Après le déjeuner, nous rejoignons le centre de pèlerinage et rencontrons le père Joseph qui nous explique la mission des moines sur place, en communion avec la communauté de la Dormition, à Jérusalem, dont ils dépendent. Le lieu est vraiment bien aménagé. L’église contient des mosaïques anciennes qui illustrent l’épisode de la multiplication des pains. Nous sommes impressionnés par la fraternité de notre interlocuteur qui nous fait visiter l’ensemble de la maison. C’est une réalisation de quelques dix années, en parfait état, harmonieusement insérée dans l’espace. Nous sommes conscients du rôle important que jouent ses deux communautés sur ce lieu si visité. Plus notre séjour avance et plus nous mesurons la nécessité de soutenir ces communautés monastiques de Terre Sainte. Ce serait grave de ne pas se montrer solidaires.
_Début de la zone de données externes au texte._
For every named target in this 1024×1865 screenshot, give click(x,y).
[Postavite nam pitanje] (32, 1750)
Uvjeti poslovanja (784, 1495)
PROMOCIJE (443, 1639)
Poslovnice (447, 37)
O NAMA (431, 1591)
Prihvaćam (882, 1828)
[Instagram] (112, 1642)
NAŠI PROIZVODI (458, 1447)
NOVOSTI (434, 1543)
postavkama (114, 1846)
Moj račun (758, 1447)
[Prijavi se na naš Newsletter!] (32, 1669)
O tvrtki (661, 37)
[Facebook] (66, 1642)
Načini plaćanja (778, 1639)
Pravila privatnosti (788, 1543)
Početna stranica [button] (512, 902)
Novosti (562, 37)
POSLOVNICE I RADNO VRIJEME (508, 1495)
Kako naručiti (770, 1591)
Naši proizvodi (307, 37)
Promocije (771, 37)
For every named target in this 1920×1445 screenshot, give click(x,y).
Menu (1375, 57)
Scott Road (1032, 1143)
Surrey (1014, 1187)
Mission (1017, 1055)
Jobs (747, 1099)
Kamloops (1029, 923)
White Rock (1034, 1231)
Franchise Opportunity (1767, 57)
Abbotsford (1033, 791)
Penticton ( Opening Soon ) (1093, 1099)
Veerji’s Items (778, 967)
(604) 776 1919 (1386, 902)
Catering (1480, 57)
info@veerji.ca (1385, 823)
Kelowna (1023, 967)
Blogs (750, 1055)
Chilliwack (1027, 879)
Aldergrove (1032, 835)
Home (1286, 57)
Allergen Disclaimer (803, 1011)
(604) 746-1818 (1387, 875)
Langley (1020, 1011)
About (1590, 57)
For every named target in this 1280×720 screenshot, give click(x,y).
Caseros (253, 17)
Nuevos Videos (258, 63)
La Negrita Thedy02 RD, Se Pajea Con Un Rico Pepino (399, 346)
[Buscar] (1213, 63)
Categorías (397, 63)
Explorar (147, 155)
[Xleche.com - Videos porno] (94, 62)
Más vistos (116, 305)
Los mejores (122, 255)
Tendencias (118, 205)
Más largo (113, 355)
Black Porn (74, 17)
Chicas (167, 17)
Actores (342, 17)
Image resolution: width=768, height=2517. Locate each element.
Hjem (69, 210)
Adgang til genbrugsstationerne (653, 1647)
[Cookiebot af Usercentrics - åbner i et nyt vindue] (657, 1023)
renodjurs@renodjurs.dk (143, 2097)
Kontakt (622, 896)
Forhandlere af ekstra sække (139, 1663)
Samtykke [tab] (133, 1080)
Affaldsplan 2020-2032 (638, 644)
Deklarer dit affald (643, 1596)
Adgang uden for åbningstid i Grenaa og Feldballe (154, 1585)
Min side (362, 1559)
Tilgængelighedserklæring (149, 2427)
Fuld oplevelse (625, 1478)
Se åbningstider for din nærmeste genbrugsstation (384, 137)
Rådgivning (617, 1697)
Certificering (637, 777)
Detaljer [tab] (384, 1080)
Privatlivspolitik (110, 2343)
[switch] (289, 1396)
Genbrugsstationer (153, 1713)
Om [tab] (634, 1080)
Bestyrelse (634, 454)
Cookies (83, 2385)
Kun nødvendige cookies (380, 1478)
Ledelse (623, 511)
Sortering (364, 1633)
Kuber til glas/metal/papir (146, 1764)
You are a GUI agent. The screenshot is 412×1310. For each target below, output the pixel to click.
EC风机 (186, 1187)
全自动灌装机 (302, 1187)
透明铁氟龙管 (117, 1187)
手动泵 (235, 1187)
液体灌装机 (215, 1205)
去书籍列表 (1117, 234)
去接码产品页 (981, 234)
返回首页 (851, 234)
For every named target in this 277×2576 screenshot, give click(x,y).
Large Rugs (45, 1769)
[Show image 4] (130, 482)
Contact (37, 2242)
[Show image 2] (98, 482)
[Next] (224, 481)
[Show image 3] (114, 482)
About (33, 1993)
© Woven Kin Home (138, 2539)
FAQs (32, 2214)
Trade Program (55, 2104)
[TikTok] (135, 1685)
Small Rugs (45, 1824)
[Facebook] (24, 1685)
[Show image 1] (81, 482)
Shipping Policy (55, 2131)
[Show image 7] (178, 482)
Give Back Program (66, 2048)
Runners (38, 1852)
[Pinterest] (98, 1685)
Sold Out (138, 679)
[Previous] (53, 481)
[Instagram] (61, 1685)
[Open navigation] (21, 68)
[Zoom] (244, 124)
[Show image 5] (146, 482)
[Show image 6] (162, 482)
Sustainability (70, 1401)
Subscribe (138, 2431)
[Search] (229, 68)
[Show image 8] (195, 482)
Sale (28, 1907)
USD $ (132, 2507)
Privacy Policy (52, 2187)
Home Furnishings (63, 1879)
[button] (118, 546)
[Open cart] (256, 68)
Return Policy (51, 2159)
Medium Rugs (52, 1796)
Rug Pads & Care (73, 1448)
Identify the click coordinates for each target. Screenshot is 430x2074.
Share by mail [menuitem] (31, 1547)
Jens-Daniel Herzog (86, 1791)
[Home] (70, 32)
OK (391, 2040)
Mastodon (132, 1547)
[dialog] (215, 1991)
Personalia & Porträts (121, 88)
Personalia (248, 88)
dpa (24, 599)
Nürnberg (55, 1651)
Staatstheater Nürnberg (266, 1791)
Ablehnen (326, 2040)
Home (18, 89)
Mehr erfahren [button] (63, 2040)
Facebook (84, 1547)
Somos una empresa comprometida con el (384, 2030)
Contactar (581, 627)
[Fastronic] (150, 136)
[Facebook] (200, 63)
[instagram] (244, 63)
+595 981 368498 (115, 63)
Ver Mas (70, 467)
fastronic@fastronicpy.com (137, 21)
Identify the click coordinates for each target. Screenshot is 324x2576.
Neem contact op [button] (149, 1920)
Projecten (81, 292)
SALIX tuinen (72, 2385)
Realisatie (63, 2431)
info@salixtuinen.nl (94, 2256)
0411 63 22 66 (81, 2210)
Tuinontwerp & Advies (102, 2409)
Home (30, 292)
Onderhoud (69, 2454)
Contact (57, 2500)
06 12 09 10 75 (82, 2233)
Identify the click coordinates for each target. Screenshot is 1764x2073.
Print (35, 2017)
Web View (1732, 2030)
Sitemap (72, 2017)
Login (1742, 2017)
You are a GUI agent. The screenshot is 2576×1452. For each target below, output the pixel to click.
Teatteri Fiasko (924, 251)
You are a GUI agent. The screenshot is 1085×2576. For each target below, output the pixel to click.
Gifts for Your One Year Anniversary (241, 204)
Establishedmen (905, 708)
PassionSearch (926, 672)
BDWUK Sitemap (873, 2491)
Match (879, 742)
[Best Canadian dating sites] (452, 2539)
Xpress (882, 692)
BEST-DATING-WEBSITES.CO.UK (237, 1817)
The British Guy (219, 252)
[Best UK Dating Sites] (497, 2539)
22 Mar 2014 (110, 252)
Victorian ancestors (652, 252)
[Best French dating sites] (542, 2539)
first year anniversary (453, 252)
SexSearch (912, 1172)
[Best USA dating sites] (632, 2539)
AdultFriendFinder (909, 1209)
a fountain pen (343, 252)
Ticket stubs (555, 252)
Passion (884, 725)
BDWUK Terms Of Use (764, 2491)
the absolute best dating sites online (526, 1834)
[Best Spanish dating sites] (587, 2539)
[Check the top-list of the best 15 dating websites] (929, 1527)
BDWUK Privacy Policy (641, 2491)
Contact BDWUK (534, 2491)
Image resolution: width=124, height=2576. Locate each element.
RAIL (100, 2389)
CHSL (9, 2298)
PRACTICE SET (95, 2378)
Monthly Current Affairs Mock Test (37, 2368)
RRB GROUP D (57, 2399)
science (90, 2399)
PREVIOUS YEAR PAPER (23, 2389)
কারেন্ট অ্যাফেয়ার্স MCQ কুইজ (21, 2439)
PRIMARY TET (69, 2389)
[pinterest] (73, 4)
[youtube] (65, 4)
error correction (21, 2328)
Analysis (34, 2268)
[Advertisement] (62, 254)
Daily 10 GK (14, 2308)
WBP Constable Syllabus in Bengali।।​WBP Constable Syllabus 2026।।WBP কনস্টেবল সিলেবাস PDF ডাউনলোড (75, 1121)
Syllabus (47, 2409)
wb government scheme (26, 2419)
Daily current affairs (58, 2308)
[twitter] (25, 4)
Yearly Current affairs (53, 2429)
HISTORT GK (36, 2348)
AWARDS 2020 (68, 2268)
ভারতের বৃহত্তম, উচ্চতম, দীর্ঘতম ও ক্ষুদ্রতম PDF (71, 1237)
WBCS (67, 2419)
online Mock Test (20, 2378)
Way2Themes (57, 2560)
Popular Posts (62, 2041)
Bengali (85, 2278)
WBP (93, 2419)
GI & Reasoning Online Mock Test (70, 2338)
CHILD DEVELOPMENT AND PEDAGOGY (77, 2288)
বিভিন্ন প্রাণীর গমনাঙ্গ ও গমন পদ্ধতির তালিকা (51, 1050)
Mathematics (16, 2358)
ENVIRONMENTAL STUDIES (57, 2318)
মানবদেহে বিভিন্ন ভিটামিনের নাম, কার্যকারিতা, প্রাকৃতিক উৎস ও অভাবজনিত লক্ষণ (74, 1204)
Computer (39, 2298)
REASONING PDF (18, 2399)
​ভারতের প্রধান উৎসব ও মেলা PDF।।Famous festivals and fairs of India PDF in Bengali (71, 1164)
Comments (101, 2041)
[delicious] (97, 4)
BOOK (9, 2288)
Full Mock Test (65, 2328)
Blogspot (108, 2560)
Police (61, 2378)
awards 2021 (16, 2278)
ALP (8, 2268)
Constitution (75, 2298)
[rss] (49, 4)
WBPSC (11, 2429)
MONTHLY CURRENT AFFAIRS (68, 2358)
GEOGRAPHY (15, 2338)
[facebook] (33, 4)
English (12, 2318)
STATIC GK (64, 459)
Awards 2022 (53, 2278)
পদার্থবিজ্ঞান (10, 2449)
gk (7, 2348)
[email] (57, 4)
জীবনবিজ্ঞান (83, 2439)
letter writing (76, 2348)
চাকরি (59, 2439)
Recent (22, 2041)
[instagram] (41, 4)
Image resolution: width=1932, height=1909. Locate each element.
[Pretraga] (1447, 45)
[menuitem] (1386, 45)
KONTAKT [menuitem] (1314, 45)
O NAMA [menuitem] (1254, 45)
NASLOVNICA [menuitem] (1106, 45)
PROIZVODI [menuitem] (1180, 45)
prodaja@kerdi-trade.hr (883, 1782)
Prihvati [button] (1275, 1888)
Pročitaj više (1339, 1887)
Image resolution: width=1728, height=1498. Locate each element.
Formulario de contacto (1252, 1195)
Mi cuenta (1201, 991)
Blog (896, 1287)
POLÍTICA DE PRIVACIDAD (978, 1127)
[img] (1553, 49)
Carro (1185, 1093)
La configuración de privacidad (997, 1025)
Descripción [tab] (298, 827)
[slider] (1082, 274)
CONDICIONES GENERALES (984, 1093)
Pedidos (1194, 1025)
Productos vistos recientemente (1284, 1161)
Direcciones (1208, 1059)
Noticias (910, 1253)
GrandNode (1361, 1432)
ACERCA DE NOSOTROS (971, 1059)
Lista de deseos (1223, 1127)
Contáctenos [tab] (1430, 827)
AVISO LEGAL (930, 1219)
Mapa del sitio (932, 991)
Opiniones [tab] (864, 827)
Nous rentrons vers Jérusalem en traversant les paysages impressionnants du désert de Juda, de Jéricho et de bien d’autres lieux.
Mardi 2 mai
Ce mardi matin, nous avons rendez-vous au carmel du Mont-des-Oliviers. Celui-ci est tout près du monastère des bénédictines dans lequel nous logeons. Nous célébrons la messe, puis nous visitons le site dit du Pater qui jouxte le monastère. C’est le lieu dédié à l’enseignement que le Christ a donné aux apôtres sur la prière et où il leur a transmis le « Notre Père ». Cette prière est inscrite sur les murs en 170 langues ! La chapelle du monastère est dédiée à cette « dévotion ». Le site se déploie sur une surface importante, il est propriété de l’État français qui en a la charge en matière d’entretien, y compris pour la chapelle qui nécessiterait des travaux et un réaménagement intérieur minimal. Mais les décisions tardent à venir du côté de l’État et tout reste en plan. Le couvent quant à lui est indépendant ; ce sont les sœurs qui en ont la charge et le gèrent au mieux.
Nous rencontrons la communauté qui est assez nombreuse avec quelques jeunes sœurs. Je présente l’AIM et ses enjeux. Le débat est très ouvert et les questions vont bon train. Je ressors impressionné du beau témoignage de cette communauté qui tient bien sa place dans le paysage local.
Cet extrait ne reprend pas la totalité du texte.